Work instructions -
Each line below should be restated word for word.

### Data listing

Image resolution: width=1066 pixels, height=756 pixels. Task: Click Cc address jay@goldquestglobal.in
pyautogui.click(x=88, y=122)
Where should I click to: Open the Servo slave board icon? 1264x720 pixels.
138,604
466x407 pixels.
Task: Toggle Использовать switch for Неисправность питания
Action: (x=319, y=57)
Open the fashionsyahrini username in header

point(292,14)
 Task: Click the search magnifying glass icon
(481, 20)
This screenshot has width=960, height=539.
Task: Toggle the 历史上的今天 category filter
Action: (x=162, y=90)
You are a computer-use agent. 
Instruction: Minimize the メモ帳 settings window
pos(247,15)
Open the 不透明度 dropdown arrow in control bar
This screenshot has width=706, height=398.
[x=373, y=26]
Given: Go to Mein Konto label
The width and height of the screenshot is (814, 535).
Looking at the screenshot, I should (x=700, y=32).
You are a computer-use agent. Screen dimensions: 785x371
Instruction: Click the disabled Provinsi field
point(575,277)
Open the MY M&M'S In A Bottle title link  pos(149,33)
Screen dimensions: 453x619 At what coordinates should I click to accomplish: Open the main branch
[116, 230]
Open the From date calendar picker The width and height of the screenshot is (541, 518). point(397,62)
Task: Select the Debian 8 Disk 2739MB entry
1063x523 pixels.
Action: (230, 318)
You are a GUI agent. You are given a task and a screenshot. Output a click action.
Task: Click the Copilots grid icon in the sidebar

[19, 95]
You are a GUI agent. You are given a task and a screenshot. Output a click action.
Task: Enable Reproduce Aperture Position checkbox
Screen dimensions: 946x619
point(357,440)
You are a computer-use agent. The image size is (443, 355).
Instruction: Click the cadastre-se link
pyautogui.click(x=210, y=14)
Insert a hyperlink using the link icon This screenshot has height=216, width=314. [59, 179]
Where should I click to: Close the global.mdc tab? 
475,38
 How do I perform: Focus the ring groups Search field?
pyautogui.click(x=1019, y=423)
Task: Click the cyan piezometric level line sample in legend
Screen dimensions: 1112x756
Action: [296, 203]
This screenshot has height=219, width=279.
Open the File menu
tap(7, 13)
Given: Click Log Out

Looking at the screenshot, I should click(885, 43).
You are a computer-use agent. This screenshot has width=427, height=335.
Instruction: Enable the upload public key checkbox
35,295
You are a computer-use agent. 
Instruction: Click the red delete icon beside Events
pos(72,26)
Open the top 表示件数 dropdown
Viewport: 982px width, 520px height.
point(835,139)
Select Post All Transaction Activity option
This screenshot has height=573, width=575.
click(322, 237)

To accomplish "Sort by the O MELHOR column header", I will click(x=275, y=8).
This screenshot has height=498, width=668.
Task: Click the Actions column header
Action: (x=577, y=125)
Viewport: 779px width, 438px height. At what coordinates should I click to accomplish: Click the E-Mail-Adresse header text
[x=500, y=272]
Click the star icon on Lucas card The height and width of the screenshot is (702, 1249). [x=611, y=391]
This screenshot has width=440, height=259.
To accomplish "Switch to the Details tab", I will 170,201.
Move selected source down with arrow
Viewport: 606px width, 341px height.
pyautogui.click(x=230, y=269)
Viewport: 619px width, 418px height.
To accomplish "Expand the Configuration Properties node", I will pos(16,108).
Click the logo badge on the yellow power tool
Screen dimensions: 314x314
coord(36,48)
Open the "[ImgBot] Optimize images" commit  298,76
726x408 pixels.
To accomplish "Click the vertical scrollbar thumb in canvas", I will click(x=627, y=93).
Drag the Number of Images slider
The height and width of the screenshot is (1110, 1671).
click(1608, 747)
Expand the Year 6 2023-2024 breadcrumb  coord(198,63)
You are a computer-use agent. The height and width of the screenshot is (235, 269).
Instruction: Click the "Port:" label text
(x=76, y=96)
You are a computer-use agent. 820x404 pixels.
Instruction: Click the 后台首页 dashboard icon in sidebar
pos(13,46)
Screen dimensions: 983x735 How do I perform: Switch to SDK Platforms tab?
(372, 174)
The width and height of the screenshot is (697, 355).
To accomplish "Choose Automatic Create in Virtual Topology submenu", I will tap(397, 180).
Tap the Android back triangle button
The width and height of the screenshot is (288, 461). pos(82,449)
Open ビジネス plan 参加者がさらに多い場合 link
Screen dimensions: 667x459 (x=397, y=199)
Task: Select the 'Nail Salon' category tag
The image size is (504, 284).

######

Expected output -
Image resolution: width=1066 pixels, height=756 pixels. Task: Click Cc address jay@goldquestglobal.in
pyautogui.click(x=88, y=122)
Where should I click to: Open the Servo slave board icon? 1264x720 pixels.
138,604
466x407 pixels.
Task: Toggle Использовать switch for Неисправность питания
Action: (x=319, y=57)
Open the fashionsyahrini username in header

point(292,14)
 Task: Click the search magnifying glass icon
(481, 20)
This screenshot has width=960, height=539.
Task: Toggle the 历史上的今天 category filter
Action: (x=162, y=90)
You are a computer-use agent. 
Instruction: Minimize the メモ帳 settings window
pos(247,15)
Open the 不透明度 dropdown arrow in control bar
This screenshot has width=706, height=398.
[x=373, y=26]
Given: Go to Mein Konto label
The width and height of the screenshot is (814, 535).
Looking at the screenshot, I should (x=700, y=32).
You are a computer-use agent. Screen dimensions: 785x371
Instruction: Click the disabled Provinsi field
point(575,277)
Open the MY M&M'S In A Bottle title link  pos(149,33)
Screen dimensions: 453x619 At what coordinates should I click to accomplish: Open the main branch
[116, 230]
Open the From date calendar picker The width and height of the screenshot is (541, 518). point(397,62)
Task: Select the Debian 8 Disk 2739MB entry
1063x523 pixels.
Action: (230, 318)
You are a GUI agent. You are given a task and a screenshot. Output a click action.
Task: Click the Copilots grid icon in the sidebar

[19, 95]
You are a GUI agent. You are given a task and a screenshot. Output a click action.
Task: Enable Reproduce Aperture Position checkbox
Screen dimensions: 946x619
point(357,440)
You are a computer-use agent. The image size is (443, 355).
Instruction: Click the cadastre-se link
pyautogui.click(x=210, y=14)
Insert a hyperlink using the link icon This screenshot has height=216, width=314. [59, 179]
Where should I click to: Close the global.mdc tab? 
475,38
 How do I perform: Focus the ring groups Search field?
pyautogui.click(x=1019, y=423)
Task: Click the cyan piezometric level line sample in legend
Screen dimensions: 1112x756
Action: [296, 203]
This screenshot has height=219, width=279.
Open the File menu
tap(7, 13)
Given: Click Log Out

Looking at the screenshot, I should click(885, 43).
You are a computer-use agent. This screenshot has width=427, height=335.
Instruction: Enable the upload public key checkbox
35,295
You are a computer-use agent. 
Instruction: Click the red delete icon beside Events
pos(72,26)
Open the top 表示件数 dropdown
Viewport: 982px width, 520px height.
point(835,139)
Select Post All Transaction Activity option
This screenshot has height=573, width=575.
click(322, 237)

To accomplish "Sort by the O MELHOR column header", I will click(x=275, y=8).
This screenshot has height=498, width=668.
Task: Click the Actions column header
Action: (x=577, y=125)
Viewport: 779px width, 438px height. At what coordinates should I click to accomplish: Click the E-Mail-Adresse header text
[x=500, y=272]
Click the star icon on Lucas card The height and width of the screenshot is (702, 1249). [x=611, y=391]
This screenshot has width=440, height=259.
To accomplish "Switch to the Details tab", I will 170,201.
Move selected source down with arrow
Viewport: 606px width, 341px height.
pyautogui.click(x=230, y=269)
Viewport: 619px width, 418px height.
To accomplish "Expand the Configuration Properties node", I will pos(16,108).
Click the logo badge on the yellow power tool
Screen dimensions: 314x314
coord(36,48)
Open the "[ImgBot] Optimize images" commit  298,76
726x408 pixels.
To accomplish "Click the vertical scrollbar thumb in canvas", I will click(x=627, y=93).
Drag the Number of Images slider
The height and width of the screenshot is (1110, 1671).
click(1608, 747)
Expand the Year 6 2023-2024 breadcrumb  coord(198,63)
You are a computer-use agent. The height and width of the screenshot is (235, 269).
Instruction: Click the "Port:" label text
(x=76, y=96)
You are a computer-use agent. 820x404 pixels.
Instruction: Click the 后台首页 dashboard icon in sidebar
pos(13,46)
Screen dimensions: 983x735 How do I perform: Switch to SDK Platforms tab?
(372, 174)
The width and height of the screenshot is (697, 355).
To accomplish "Choose Automatic Create in Virtual Topology submenu", I will tap(397, 180).
Tap the Android back triangle button
The width and height of the screenshot is (288, 461). pos(82,449)
Open ビジネス plan 参加者がさらに多い場合 link
Screen dimensions: 667x459 (x=397, y=199)
Task: Select the 'Nail Salon' category tag
The image size is (504, 284).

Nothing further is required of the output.